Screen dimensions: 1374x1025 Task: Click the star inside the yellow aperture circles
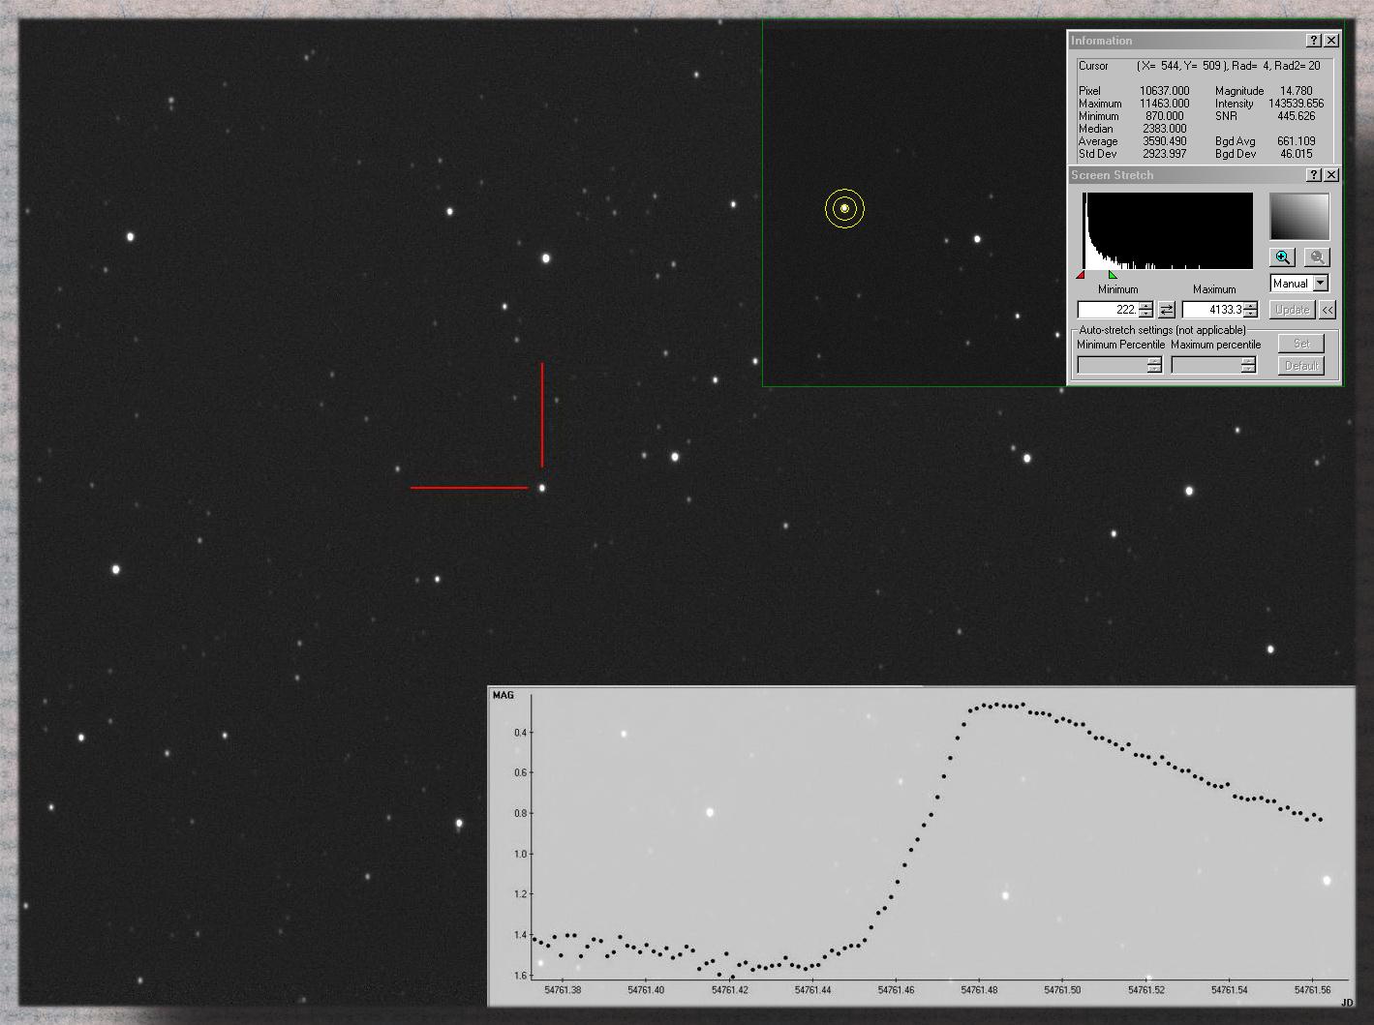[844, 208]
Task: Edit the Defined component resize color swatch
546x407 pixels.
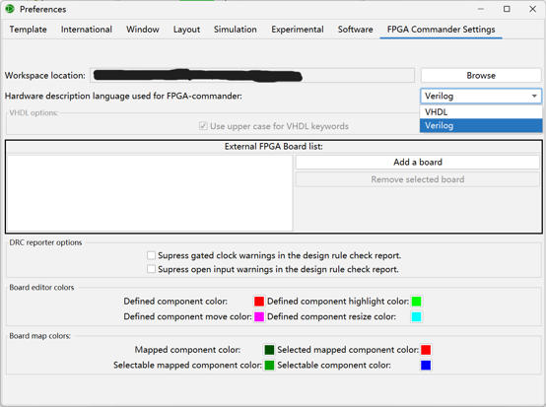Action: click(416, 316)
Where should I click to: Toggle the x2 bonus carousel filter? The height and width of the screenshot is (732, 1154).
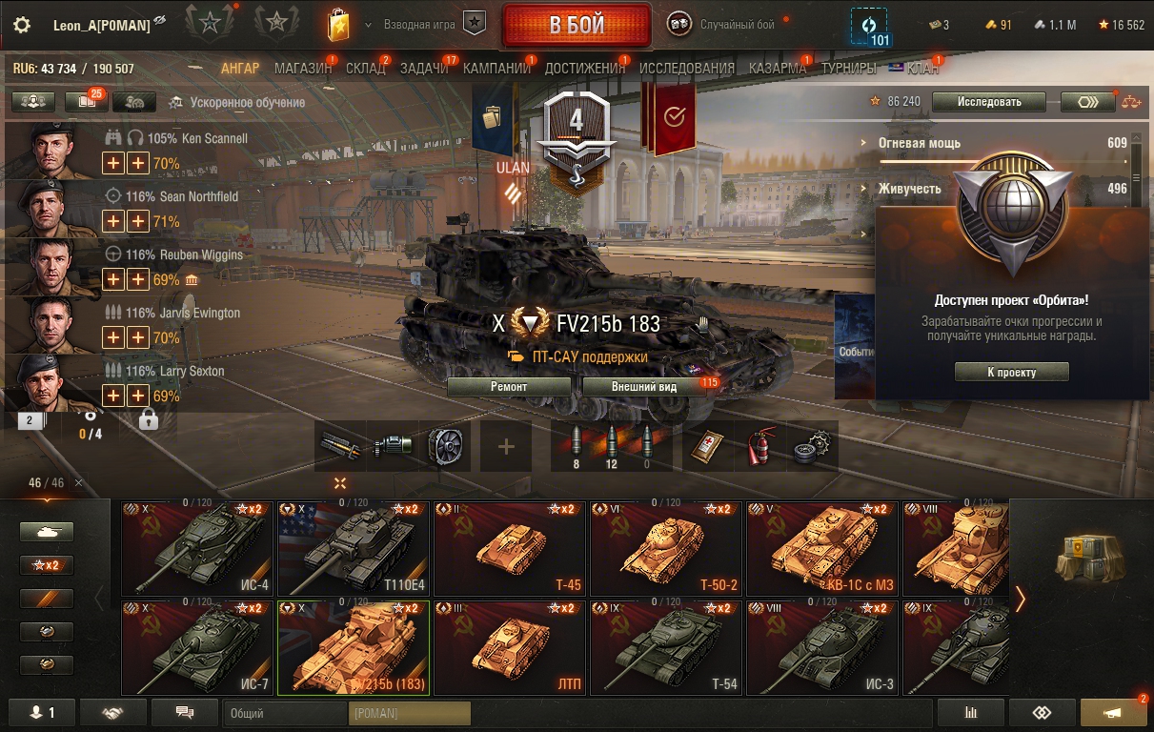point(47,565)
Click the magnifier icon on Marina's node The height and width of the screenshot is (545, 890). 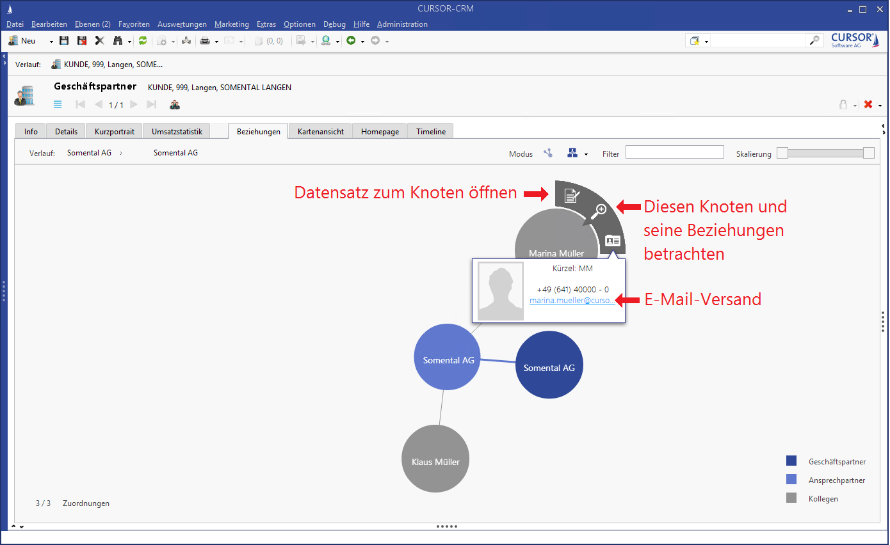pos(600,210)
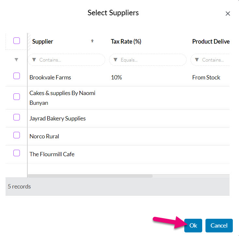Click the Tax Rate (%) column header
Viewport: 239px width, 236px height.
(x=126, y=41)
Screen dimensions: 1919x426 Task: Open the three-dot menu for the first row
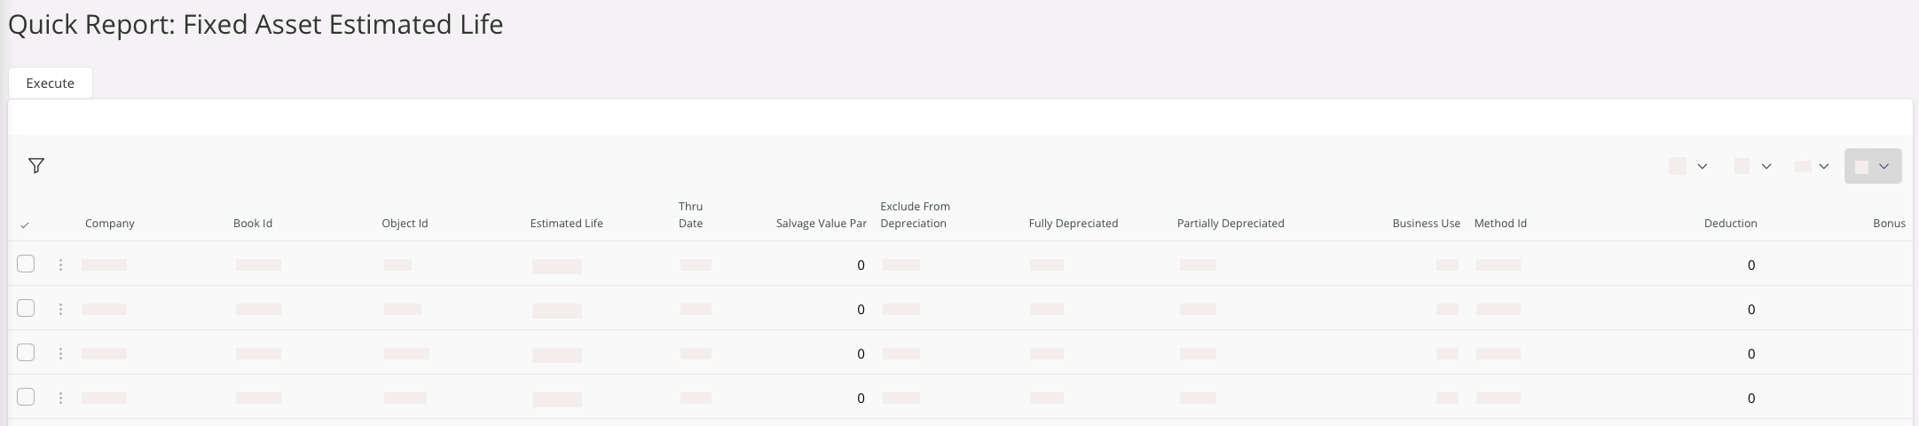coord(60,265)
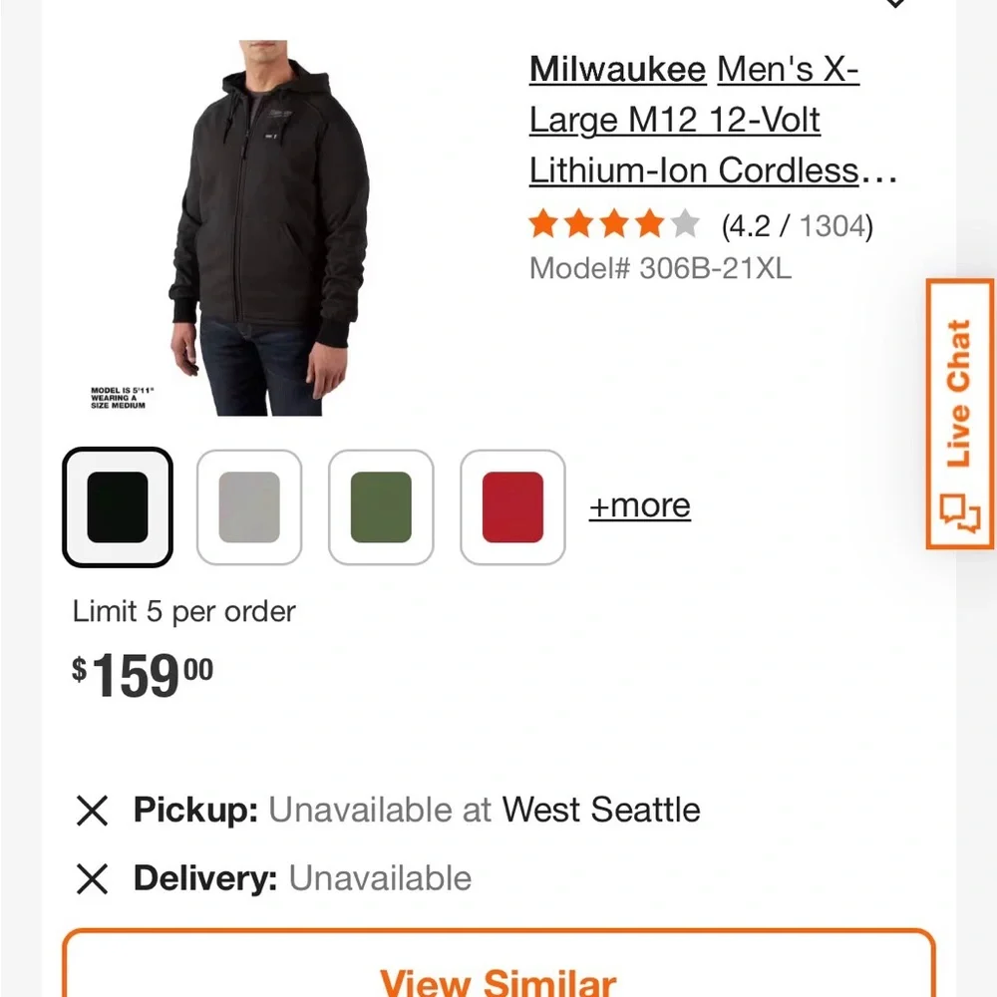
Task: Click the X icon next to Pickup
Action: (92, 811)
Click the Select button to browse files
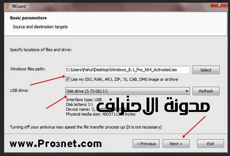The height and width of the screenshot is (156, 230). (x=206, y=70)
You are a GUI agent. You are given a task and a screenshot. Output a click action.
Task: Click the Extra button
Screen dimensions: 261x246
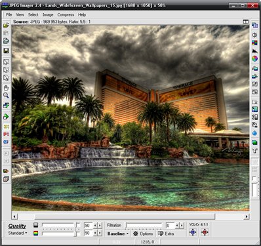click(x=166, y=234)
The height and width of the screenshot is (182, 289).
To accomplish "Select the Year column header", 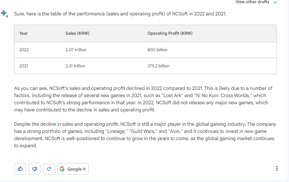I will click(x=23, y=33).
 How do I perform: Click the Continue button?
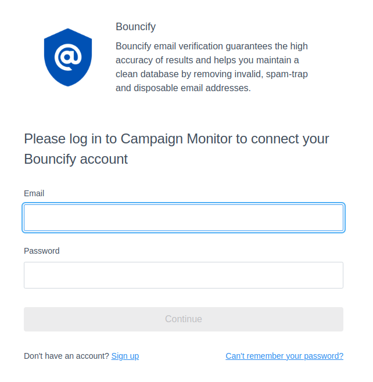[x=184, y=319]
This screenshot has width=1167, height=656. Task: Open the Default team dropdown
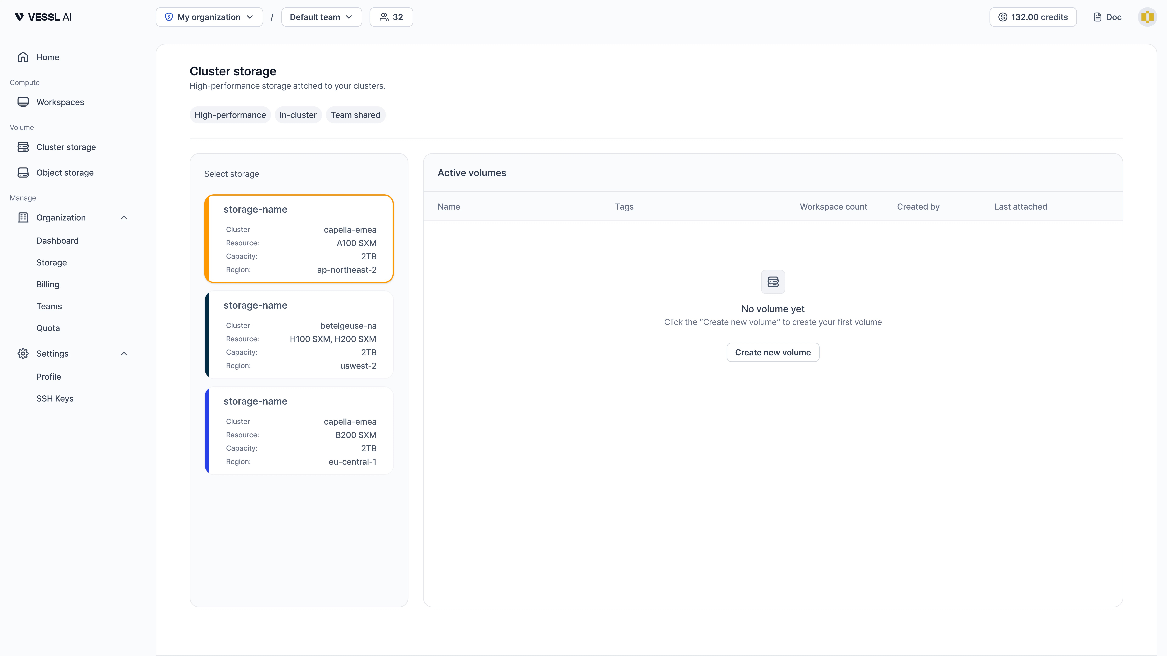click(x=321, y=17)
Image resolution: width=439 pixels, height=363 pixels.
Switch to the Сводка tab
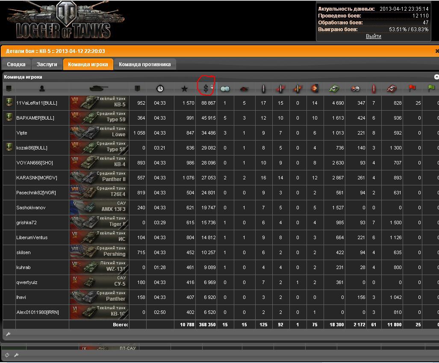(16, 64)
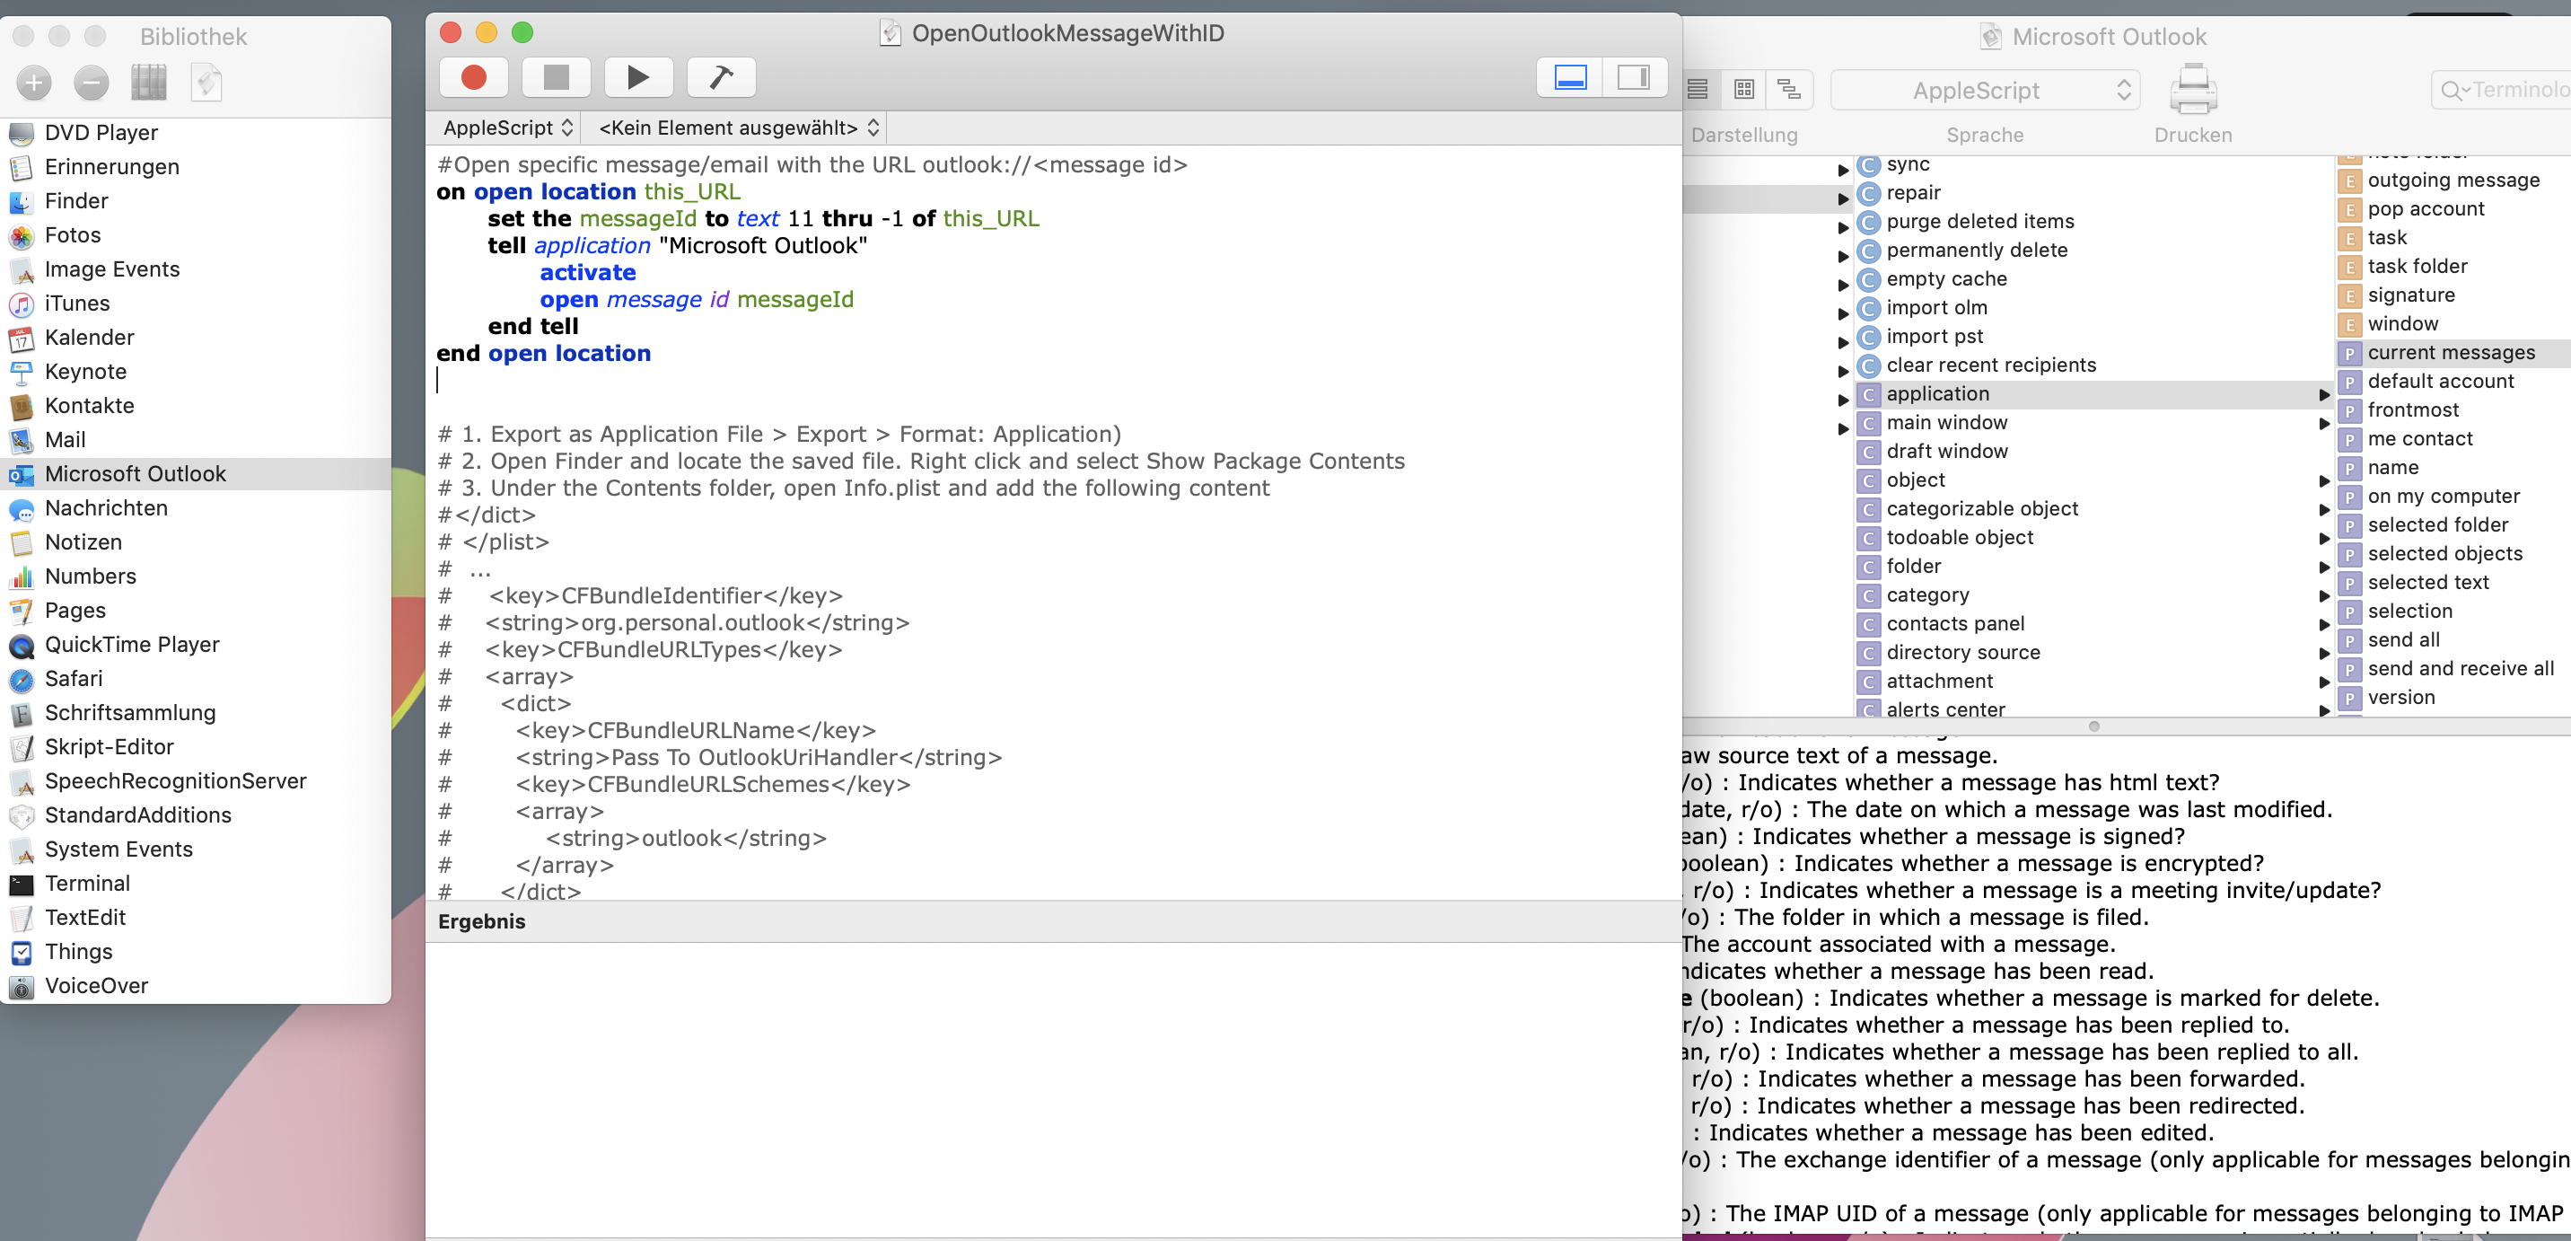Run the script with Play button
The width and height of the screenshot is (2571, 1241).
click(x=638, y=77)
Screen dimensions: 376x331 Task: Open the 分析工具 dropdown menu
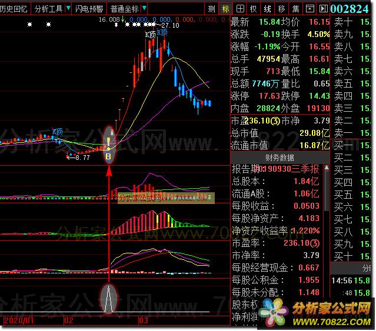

[Set task] Return the listing from its first line through the line holding "Action: click(416, 316)", inclusive, reproducing each line unchanged. Leave the pictures out.

[Exercise answer]
Screen dimensions: 1374x1025 Task: Click the star inside the yellow aperture circles
[844, 208]
Task: Edit the Defined component resize color swatch
546x407 pixels.
Action: click(416, 316)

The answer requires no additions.